Wokeh kita kembali ke resep sup iga yg kali ni saya posting. Ada banyak sekali varian sup iga, tapi yg menggunakan daun kedondong memang baru kali ni saya coba. Masih teringat dgn resep 'Lempah Ikan Kakap dgn Daun Kedondong' yg pernah saya bagikan sebelumnya? Anda bisa klik resepnya disini. Nah masakan yg menggunakan daun kedondong memang terasa sedap, segar dan merangsang nafsu makan, tentu saja dgn catatan anda menggunakan daun kedondong muda yg terasa lembut ketika dimasak. Sayangnya, daun kedondong yg dibawa asisten rumah saya, Heni, dari kampung ni terasa alot dan keras karena telah tua. Agar tetap bisa dimanfaatkan maka saya meremas-remas si daun hingga hancur dan merebusnya dlm waktu yg cukup lama.

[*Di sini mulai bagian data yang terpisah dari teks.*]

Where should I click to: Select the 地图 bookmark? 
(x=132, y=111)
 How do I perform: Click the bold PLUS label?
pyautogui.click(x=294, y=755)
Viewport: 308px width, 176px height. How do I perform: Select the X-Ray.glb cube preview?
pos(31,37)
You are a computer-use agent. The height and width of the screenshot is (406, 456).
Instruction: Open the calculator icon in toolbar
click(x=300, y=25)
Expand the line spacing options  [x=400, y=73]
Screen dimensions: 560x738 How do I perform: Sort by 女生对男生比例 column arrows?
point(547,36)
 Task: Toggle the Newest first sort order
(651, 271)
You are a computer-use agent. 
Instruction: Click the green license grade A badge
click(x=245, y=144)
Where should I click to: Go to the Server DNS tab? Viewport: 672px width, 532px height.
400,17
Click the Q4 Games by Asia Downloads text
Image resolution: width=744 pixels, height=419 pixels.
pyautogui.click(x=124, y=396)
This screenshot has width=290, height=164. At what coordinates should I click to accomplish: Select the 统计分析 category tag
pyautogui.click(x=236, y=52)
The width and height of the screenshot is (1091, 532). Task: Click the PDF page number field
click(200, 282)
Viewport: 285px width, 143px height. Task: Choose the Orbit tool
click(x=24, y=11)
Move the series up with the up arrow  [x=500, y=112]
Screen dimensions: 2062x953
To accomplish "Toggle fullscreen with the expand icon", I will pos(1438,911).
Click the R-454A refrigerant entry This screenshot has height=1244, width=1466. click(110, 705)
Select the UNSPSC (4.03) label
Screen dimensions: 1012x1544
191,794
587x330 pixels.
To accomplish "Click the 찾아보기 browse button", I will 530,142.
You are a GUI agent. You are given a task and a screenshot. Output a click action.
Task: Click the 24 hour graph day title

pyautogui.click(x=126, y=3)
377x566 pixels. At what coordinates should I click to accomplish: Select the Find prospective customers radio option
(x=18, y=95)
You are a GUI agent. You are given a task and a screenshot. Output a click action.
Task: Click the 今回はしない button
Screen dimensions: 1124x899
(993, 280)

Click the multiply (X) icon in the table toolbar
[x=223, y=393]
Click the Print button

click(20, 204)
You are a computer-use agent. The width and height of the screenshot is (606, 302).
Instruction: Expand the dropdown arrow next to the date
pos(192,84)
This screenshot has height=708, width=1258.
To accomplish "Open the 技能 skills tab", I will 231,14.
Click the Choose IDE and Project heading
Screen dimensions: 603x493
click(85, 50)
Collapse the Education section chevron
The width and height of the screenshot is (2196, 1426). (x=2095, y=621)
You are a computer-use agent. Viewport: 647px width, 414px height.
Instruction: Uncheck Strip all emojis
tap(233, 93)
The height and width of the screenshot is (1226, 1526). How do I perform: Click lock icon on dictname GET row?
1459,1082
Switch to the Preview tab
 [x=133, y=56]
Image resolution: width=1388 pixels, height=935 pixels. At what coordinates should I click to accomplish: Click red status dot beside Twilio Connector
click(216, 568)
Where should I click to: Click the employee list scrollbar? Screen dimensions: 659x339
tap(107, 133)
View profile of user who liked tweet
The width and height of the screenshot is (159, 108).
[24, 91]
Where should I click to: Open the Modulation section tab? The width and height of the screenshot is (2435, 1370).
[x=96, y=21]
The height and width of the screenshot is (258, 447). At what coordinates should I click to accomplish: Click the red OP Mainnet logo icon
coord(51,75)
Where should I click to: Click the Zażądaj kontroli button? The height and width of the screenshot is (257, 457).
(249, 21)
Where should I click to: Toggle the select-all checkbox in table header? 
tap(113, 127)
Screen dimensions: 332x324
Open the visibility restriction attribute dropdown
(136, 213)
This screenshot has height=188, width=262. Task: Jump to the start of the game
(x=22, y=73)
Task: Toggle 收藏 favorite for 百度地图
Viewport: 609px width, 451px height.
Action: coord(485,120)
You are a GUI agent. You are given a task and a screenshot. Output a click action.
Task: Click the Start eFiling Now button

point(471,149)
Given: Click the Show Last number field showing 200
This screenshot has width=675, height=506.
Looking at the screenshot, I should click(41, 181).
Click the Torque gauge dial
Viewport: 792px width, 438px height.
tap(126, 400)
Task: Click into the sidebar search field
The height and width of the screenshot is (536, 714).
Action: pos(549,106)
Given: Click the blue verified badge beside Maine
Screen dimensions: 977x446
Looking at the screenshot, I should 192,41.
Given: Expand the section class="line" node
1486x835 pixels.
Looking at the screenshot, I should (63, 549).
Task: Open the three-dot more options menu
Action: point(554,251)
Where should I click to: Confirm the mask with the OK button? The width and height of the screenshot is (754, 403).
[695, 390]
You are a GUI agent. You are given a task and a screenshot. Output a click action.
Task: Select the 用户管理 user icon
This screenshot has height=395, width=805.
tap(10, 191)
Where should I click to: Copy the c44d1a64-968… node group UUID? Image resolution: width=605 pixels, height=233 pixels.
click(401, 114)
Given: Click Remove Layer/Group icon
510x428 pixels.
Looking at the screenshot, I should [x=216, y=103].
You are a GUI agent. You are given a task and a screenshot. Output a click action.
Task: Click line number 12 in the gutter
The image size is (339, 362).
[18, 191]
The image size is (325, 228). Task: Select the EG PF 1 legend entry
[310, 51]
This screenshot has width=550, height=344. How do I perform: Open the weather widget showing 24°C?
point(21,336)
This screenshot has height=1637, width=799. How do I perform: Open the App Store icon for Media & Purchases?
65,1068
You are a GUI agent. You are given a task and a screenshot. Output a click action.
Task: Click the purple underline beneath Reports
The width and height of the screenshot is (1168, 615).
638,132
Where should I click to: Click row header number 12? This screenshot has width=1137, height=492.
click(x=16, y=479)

Tidak ada daun kedondong? Bukan masalah. Walau daun ni memberikan rasa asam dan aroma yg khas, tapi perannya bisa digantikan dgn daun asam jawa yg masih segar, belimbing wuluh, tomat muda, air asam jawa, air perasan jeruk nipis, / cuka dapur biasa. Selain iga, maka potongan buntut sapi, daging ayam, daging sapi jg sedap diolah dgn cara ini. Rasanya yg asam segar memang maknyus jika disantap bersama sepiring nasi putih hangat, dan jika terasa kurang pedas maka hancurkan cabai rawit di sup hingga lumat dan aduk bersama kuah sup di mangkuk. Mantap! Ah sampai mengeces saya menuliskan resep dan membayangkan rasanya. ^_^
Berikut resep dan prosesnya ya!
Sup Iga Daun Kedondong
Resep hasil modifikasi sendiri
Untuk 5 porsi
Tertarik dgn resep sup iga lainnya? Silahkan klik link di bawah ini:
Sup Iga Sapi Sawi Asin dgn Slow Cooker
Sup Iga
Sup Buntut Super Nendang
Bahan:
- 1 kg iga sapi, potong sesuai ukuran yg diinginkan
- 1 liter aie, tambahkan jika kuah kurang
- 2 - 3 genggam daun kedondong muda, remas-remas hingga hancur
Bumbu dihaluskan:
- 4 siung bawang merah
- 5 siung bawang putih
- 3 buah kemiri, sangrai
- 1/2 sendok makan terasi, bakar
Bahan dan bumbu lainnya:
- 2 sendok makan minyak untk menumis
- 4 siung bawang merah, rajang tipis
- 4 siung bawang putih rajang tipis
- 20 butir cabai rawit utuh
- 3 buah cabai hijau besar, iris serong tipis
- 3 lembar daun salam
- 4 lembar daun jeruk purut, sobek kasar
- 2 batang serai, ambil bagian putihnya dan memarkan
- 2 ruas jari kunyit (2 cm), dimemarkan
- 2 ruas jari jahe (1, 5 cm), dimemarkan
- 3 ruas jari lengkus (sekitar 4 cm), dimemarkan
- 3 sendok makan air asam jawa
- 1/2 sendok makan garam
- 1/2 sendok teh merica bubuk
Cara membuat:
Siapkan iga yg sudah dipotong-potong dgn ukuran sesuai selera. Cuci hingga bersih. Siapkan panci, masukkan iga dan tambahkan air hingga iga terendam. Rebus dgn api besar hanya hingga air mendidih saja dan kotoran tampak mengapung di permukaan air rebusan. Tiriskan iga, buang air rebusannya yg kotor. Cuci bersih iga dari kotoran yg melekat.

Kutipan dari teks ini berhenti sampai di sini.